[Records from a pointing dataset]
** START **
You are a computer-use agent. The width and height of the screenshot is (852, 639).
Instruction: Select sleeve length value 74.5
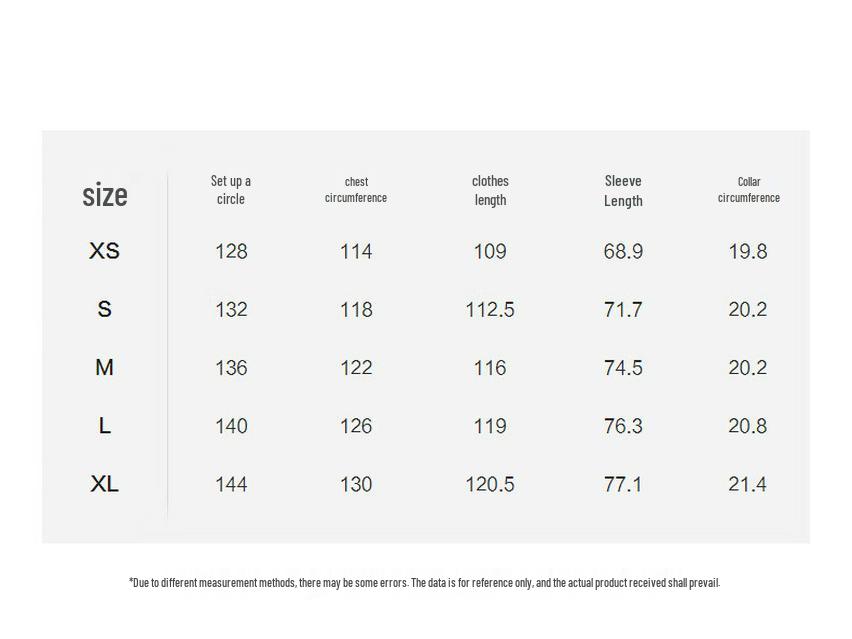623,368

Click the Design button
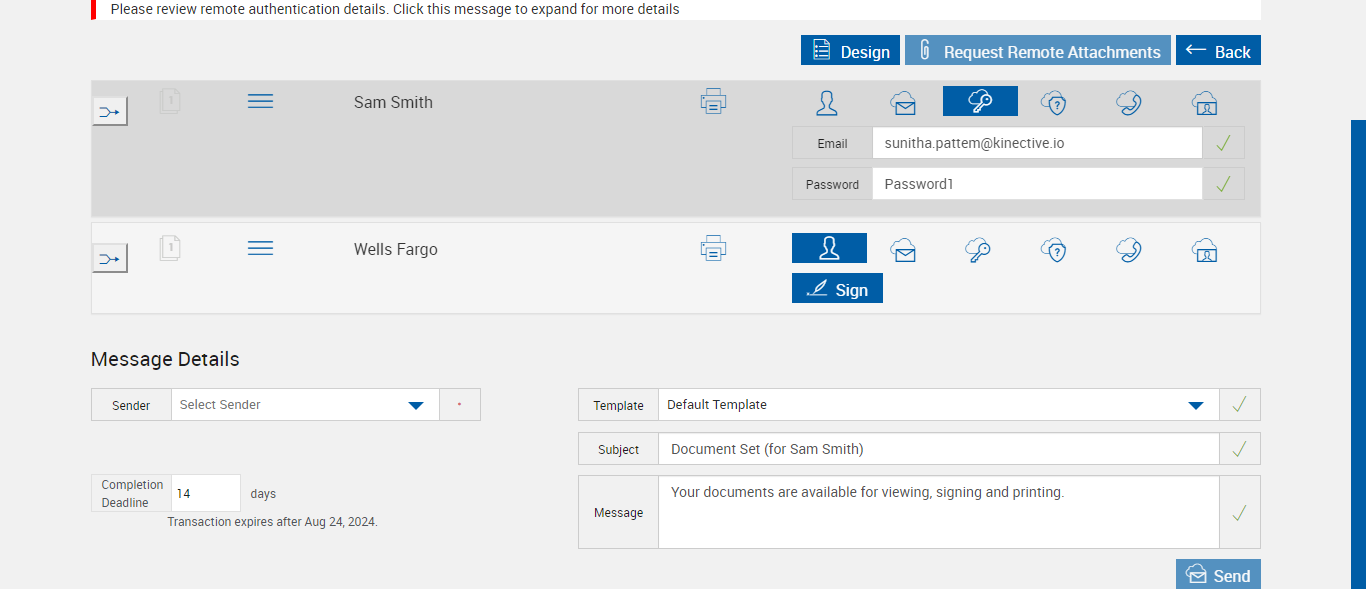[850, 51]

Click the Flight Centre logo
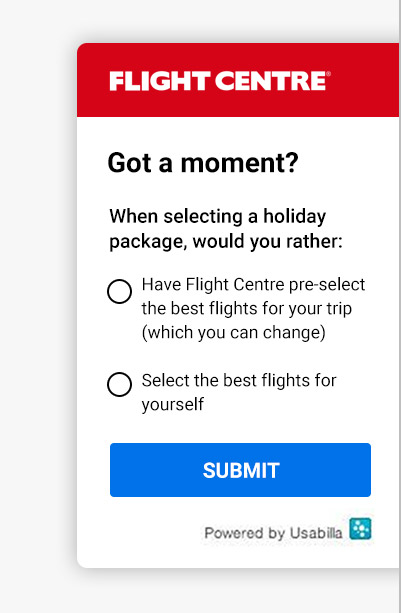coord(220,81)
** END **
▸ Exercise details
Express the entries above as a two-column CSV with the headers entry_text and answer, one row per entry. Put each entry's text and its answer in separate quoted fields, replace line breaks with spaces, and leave out the pictures.

▸ Response to the task
entry_text,answer
"You are a computer-use agent. The width and height of the screenshot is (852, 639). Instruction: Select sleeve length value 74.5","623,368"
"Click the Design button","[850, 51]"
"Click the Flight Centre logo","coord(220,81)"